* **Selected excerpt**:
-------
Bolivians, mainly members of affected indigenous groups, protested the Brazilian construction company OAS’s project to build a road through a remote Bolivian indigenous territory. Meanwhile, citizens of Argentina, Paraguay, and Guyana also worry about Brazil exerting influence across their borders. These neighboring countries are not as large or as wealthy as Brazil. Additionally, Brazilian-run businesses have been buying and building on significant portions of land in those neighboring countries. Given that “big business, foreign investment, a huge consumer appetite, and the prospects of oil” dominate Brazil’s booming economy it is easy to overlook the fact that Brazil is surging ahead as an entrepreneurial leader.

The spirit of entrepreneurship is alive and well in Brazil. Luiz Carlos Barboza, technical director of the Brazilian Micro-Enterprise and Small Business Support Service (SEBRAE), reports that the increase of new companies in Brazil is directly related to Brazilians’ growing entrepreneurial spirit. “Currently, small and medium size-enterprises (SMEs) are responsible for 96% of the jobs in Brazil and comprise 98% of all companies in the country.” Finally, 13 out of 100 Brazilian residents are involved in a start-up; and the 2007 Global Entrepreneurship Monitor named Brazil a leading entrepreneurial country.

Another mark of the rise of successful entrepreneurial companies in Brazil is that United States venture capitalists are starting to take notice. As entrepreneurship becomes more accepted as a viable career path, investment firms pour more capital into these start-ups. Additionally, failure is becoming less stigmatized, and young Brazilians see compatriots returning from the United States, choosing to operate, instead, in Brazil.


Seeing fellow Brazilians find great financial success through start-ups is especially important for potential Brazilian entrepreneurs. A good example of an entrepreneurial role model is André Esteves, who, at 43, has amassed a fortune estimated at $3 billion. Esteves worked his way up the ranks and eventually ran the investment bank, Pactual. “After running Pactual for four years, Mr. Esteves sold it to UBS for $3.1 billion in what was at the time the largest deal in Brazil’s financial sector.” Surprising many, Mr. Esteves bought back UBS Pactual for $2.45 billion in 2009— less than he had sold it for three years earlier. It was renamed BTG Pactual and continues to have high levels of growth. Such successes fuel Brazilians’ entrepreneurial spirit.
-------
* **Task set**:
**A)** Answer these questions about the excerpt on entrepreneurship in Brazil, one line each:
(i) Which Brazilian construction company's road project did Bolivians protest?
(ii) What percentage of jobs in Brazil do small and medium-size enterprises account for, according to Barboza?
(iii) How much did Esteves pay to buy back UBS Pactual in 2009?
**B)** Continue the excerpt on entrepreneurship in Brazil from its last sentence.

* **Data block**:
-------
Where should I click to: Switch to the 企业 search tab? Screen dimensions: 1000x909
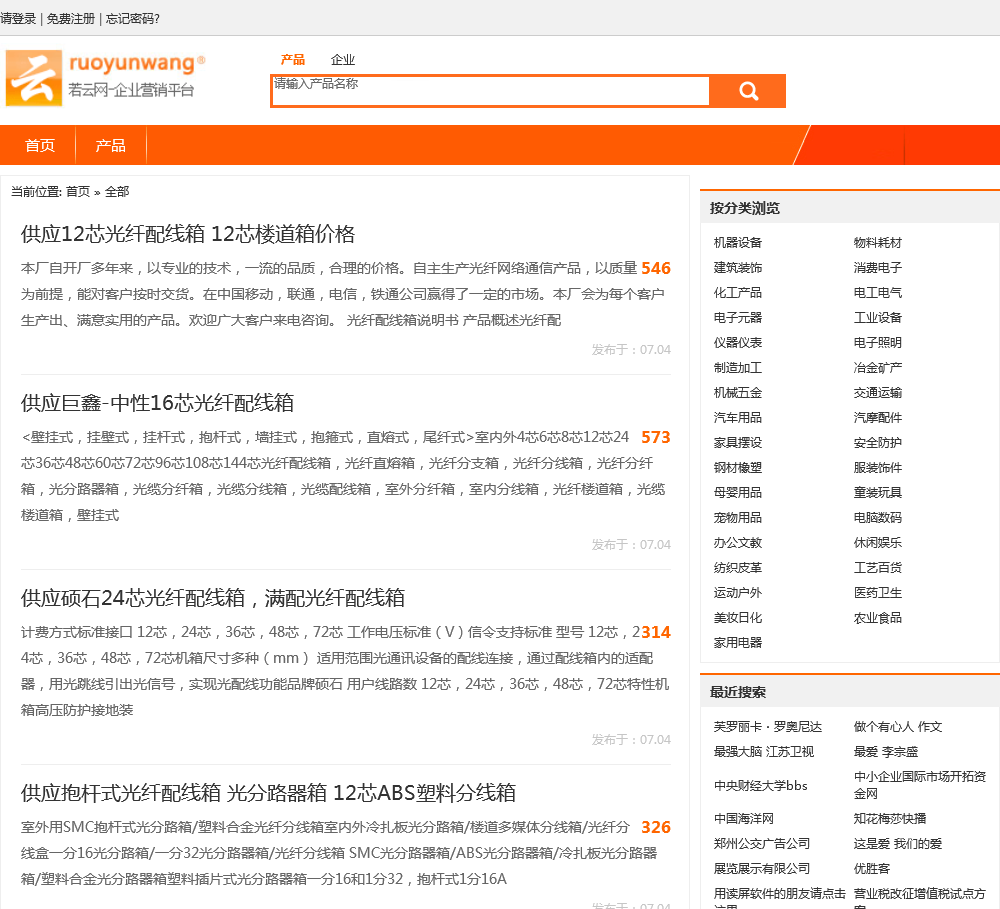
-------
* **Task-by-task outputs**:
**A)**
(i) OAS
(ii) 96%
(iii) $2.45 billion

**B)**
Not only are the entrepreneurs stepping up to start new businesses, forge new paths, and grow their start-ups, but the Brazilian government is also actively helping out. This support of start-ups shows Brazil’s awareness of the impact new, growing businesses have on both employment and innovation. Even though Brazilian entrepreneurs contend with difficult bureaucratic hurdles, especially significantly more red tape than exists in other Latin American countries, the government “sees them as a key engine of job growth.” (For an informative chart regarding the amount of time it takes to start a business in Brazil, as well as Doing Business 2012’s rankings of various factors of ease of conducting business in Brazil, see http://www.doingbusiness.org/data/exploreeconomies/brazil.) The government passed legislation in 2004 allowing federal university professors a temporary leave to create start-ups. Further, the government’s Financing Agency for Projects & Studies (FINEP) has launched its largest start-up-support project ever, PRIME, a program which hands out about $65,000 to start-ups, selected by 18 incubators, focused on innovation. Incubators are groups of start-ups all housed in one building, or overseen by one supervisor, to encourage the smaller companies to work together and share ideas. This set up also allows investors to visit with and learn about several start-ups at one time. The PRIME program seeks to help 10,000 companies over four years.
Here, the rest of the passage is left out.